母さんの呟きに、思考を停止させて視線の向く先を見る。
僕がいつも母さんに連れられて来ている公園だ。砂場が異常に大きく、その割には遊具が少ない、妙な特徴を持った公園である。

その砂場に、一人の女の子がしゃがみ込んでいた。
茶髪のツインテール、僕と同い年くらいの背格好。悲しさと寂しさの入り混じった、沈み込んだ表情で独り居る。

――まるで、孤児院時代の僕みたいだ。

一瞬くだらない思考が脳裏を掠めたが、即座に首を振り打ち消す。この僕が、あんなどこにでも居そうな子と似ているだなんて、そんな訳が無いだろう。
本当に僕は、何を考えているんだ。

「一人で遊んでるのも寂しいわよね……うん、ちょっとあの子の所に行ってきて遊んであげなさい」

何故か僕に振られた。
自分で行けばいいじゃん、僕はあんな子に興味無いよ……と言えたら良いんだが、基本的に母さんの言葉には逆らえない。それは父さえも例外ではない。我が家の暗黙の了解にして、絶対厳守のルールだ。

「……分かった」

少し気の抜けた返事になったのは許してほしい。
自分の意にそぐわない事をするのは、どうにもやる気が出ないのだ。それが例え、偉大なる母上の言葉でも。

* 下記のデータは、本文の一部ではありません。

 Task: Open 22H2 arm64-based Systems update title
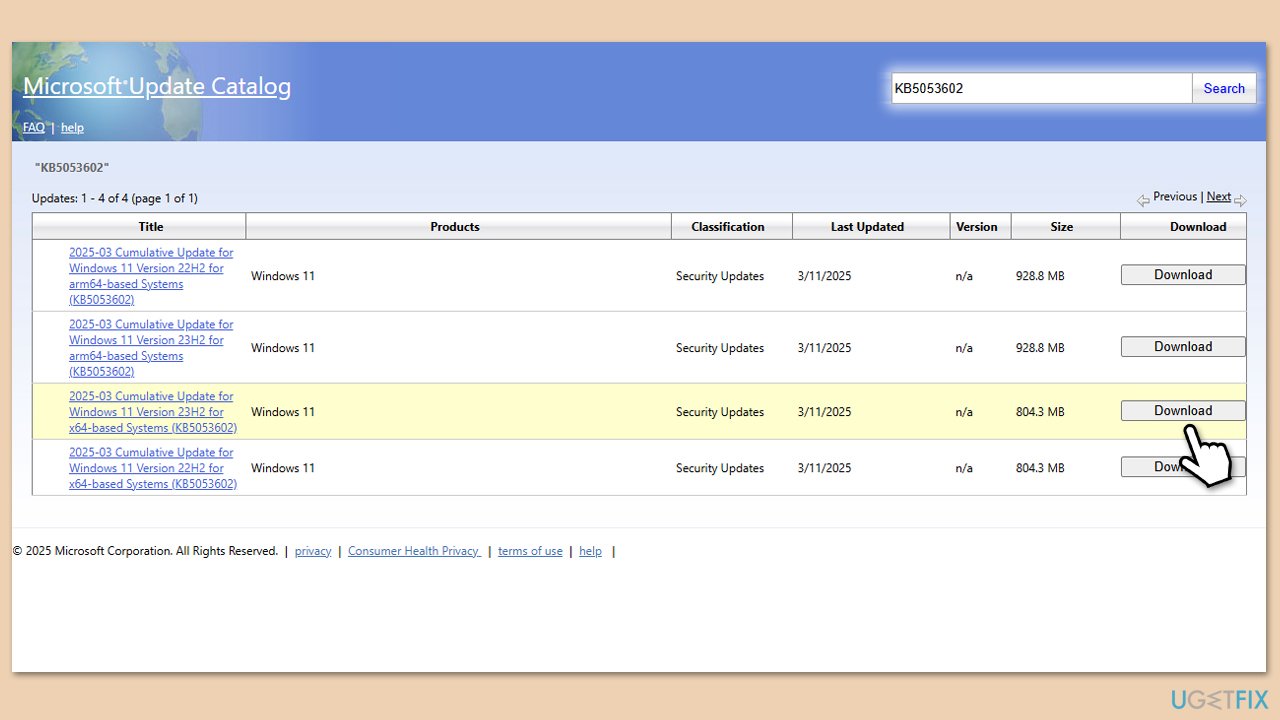pos(151,276)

砂場に歩いていき、女の子に近づく。こちらにはまだ気付いていないようだ。もうそのまま気付かなければ良いのに。
そんなことを考えたが、母さんの視線を感じて、しょうがなく歩を進める。

少女がこちらを向いた。
明らかに、僕が誰かと不思議がっている顔だ。あぁ、これは自己紹介をしなきゃいけないのか。

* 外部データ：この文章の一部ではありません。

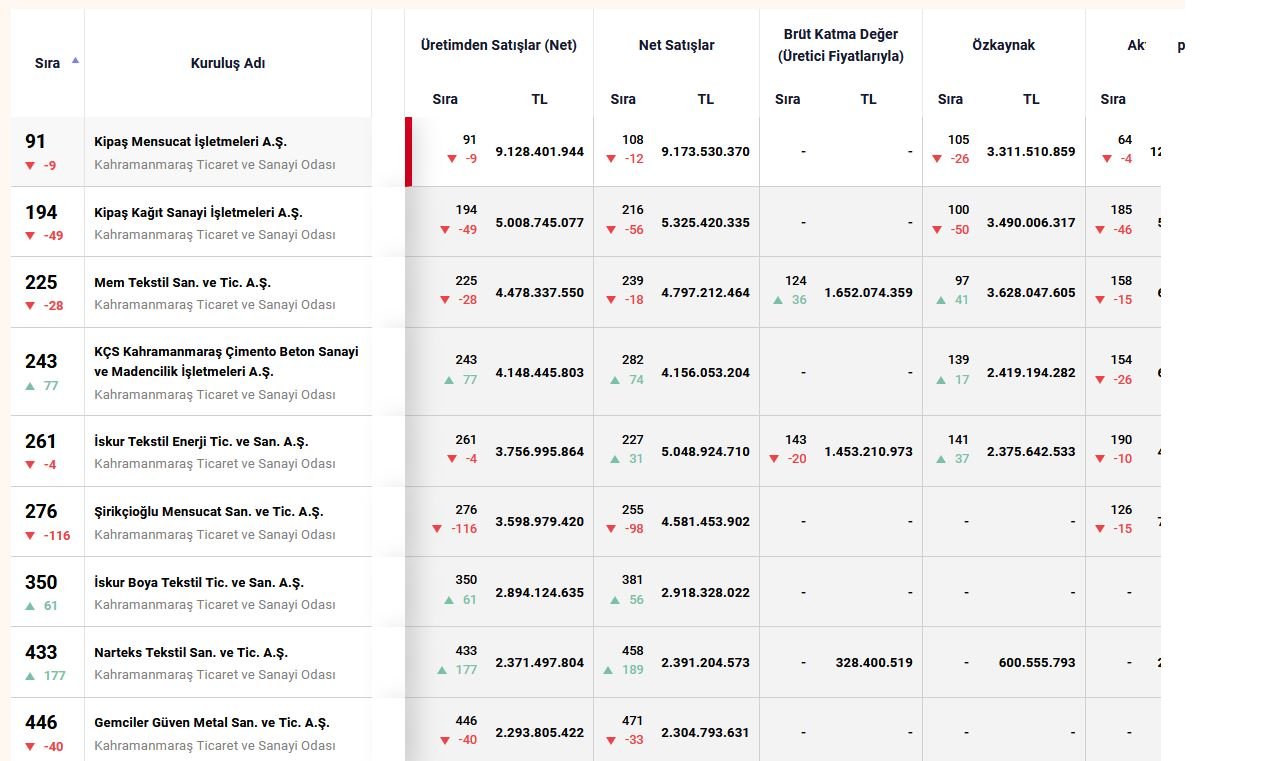Click the Brüt Katma Değer column header

tap(840, 45)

仕方ない。不本意ではあるが、一緒に遊ぶためには名前を教えなきゃダメだろう。

「やぁ、一緒に遊ばないかい? 僕の名前は――――」



それが僕と、彼女の出会い。
これから先、ずっと付き合っていくことになる人との、ファーストコンタクト。







三人称視点での語りは無し。そんな気力は無い。
ちまちまと大会の合間に書き上げました。クオリティーの低さは、まぁ元からですので気にせずに。
三人目は主人公組へ。だけど一つ言いたい。どうしてこうなった!
彼、本当だったらもっと社交的で明るい優しげなオリ主になる予定だったのに!!……僕が悪いんじゃない。この指が悪いんだ。